In 2011, OCHA began the final preparations to close its country office in Uganda. Following the discontinuation of clusters in December 2010, OCHA continued to transition remaining humanitarian coordination structures, such as information management and inter-agency analysis, handing over responsibilities to the Government and development partners at the end of 2011. The HCT produced a Humanitarian Profile for 2011 to replace the CAP. For 2012, the Government began developing its own Humanitarian Profile. OCHA closed its three field offices in early 2011. It integrated two national programme officers into the UN Resident Coordinator’s Office (RCO) in northern Uganda to provide coordination support to district authorities until the end of 2011. OCHA information management services and capacity were absorbed into the Office of the Prime Minister (OPM).

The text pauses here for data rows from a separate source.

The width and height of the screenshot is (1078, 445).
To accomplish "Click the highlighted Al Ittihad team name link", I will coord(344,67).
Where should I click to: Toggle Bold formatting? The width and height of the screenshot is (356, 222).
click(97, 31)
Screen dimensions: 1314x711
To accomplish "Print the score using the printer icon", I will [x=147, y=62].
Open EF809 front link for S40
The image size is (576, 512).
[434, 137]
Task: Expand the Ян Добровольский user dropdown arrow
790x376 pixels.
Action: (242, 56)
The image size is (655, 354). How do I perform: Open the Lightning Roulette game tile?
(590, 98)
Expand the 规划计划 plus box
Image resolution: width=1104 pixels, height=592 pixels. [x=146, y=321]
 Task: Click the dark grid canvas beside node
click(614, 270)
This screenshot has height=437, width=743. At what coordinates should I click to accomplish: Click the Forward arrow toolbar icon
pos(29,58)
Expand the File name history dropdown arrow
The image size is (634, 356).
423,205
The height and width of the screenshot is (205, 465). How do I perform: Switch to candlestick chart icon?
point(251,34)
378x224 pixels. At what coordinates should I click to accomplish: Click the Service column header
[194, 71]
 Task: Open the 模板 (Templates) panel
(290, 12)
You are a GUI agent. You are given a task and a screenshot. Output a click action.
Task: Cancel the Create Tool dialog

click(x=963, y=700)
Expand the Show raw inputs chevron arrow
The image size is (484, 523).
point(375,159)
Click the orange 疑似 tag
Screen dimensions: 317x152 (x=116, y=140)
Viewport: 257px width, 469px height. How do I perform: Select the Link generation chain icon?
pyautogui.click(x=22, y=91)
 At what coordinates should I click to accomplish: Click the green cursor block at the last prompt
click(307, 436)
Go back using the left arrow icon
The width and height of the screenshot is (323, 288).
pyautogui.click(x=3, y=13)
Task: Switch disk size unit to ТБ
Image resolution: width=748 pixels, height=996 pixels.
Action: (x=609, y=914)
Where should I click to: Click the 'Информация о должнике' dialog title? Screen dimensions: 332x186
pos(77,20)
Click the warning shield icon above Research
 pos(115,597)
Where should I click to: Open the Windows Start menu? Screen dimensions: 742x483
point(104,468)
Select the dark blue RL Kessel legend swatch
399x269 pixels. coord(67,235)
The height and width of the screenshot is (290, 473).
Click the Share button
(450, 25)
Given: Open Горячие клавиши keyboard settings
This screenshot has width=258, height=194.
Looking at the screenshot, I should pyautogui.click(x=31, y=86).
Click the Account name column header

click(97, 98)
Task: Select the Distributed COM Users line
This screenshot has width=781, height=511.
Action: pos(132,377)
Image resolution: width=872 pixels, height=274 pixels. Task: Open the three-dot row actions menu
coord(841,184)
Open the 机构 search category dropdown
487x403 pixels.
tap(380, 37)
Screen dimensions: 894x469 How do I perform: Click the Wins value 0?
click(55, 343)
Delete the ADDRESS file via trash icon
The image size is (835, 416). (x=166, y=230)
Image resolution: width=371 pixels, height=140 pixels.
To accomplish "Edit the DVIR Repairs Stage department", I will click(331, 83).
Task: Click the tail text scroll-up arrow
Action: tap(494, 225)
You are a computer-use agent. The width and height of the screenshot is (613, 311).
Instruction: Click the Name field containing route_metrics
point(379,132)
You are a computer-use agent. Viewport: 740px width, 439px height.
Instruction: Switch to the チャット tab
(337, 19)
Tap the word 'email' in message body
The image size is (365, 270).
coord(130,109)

In line with OCHA’s transition plan, preparedness activities were prioritized in 2011. They included support in developing a common framework for needs assessment, hazard and risk analysis, and Government participation in regional preparedness training courses. OCHA provided technical and financial support for contingency planning in the Karamoja sub-region, which included developing district-level plans and conducting simulation exercises. OCHA worked with partners such as OXFAM and UNICEF to transfer lessons learned from this process. Efforts were made to strengthen links between the Government’s Peace, Recovery and Development Plan for Northern Uganda and disaster preparedness and response capacity, notably that of the National Platform on Disaster Risk Reduction.
An ECHO-funded drought-preparedness project in Karamoja broke new ground for OCHA’s engagement with ECHO in the “pre-crisis phase of a slow-onset disaster”. The project aims to strengthen early warning capacity of development partners in the context of slow onset disasters.
Progress on preparedness and risk-reduction strategies was challenged by competing priorities. More commitment from the Government and development counterparts is needed, particularly in conducting lessons learned exercises on disaster response. The Government’s response to disasters such as landslides, floods and epidemics requires constant evaluation, or there is a danger that the Government and partners will be unable to identify strengths and weaknesses or improve preparedness and response for the next disaster.
Successful preparedness will require additional Government resources and accelerated efforts to institutionalize preparedness and planning mechanisms. This includes improved management of the National Platform. Implementing key UNDAC recommendations to improve disaster preparedness and response from 2008 is important, as is a more coherent information flow between the national and district levels, developing a national contingency plan, and establishing strategic partnerships with the Red Cross and the private sector. UNCT support will be required to push these priorities forward by operationalizing the 2011 National Policy on Disaster Management.
North-eastern Uganda, particularly Karamoja, remains the main area of residual humanitarian concern. This area is vulnerable to natural hazards and is the main focus of the Uganda People’s Defence Forces’ forced disarmament of Karamajong pastoralist groups. During 2011, agencies in Karamoja, under OHCHR’s leadership, advanced a more human rights-based approach to the ongoing concerns. However, protection concerns persisted throughout 2011, particularly in relation to former IDPs. It was observed that female- and child-headed households are experiencing difficulties and long-term solutions have proved elusive. OCHA supported the regional Protection Working Group by facilitating sector coordination and needs assessments based on the IASC Guidelines on Gender.
OCHA Uganda and the Brookings Institute organized a regional workshop on Promoting and Protecting Rights in Disasters in the Great Lakes. The workshop was complemented by a Forum on the AU Convention on Assistance to IDPs in June 2011, which drew about 50 participants from Burundi, DRC, Kenya, Rwanda, South Sudan, Tanzania, Uganda and Zambia. They shared lessons and proposed actions for their respective countries.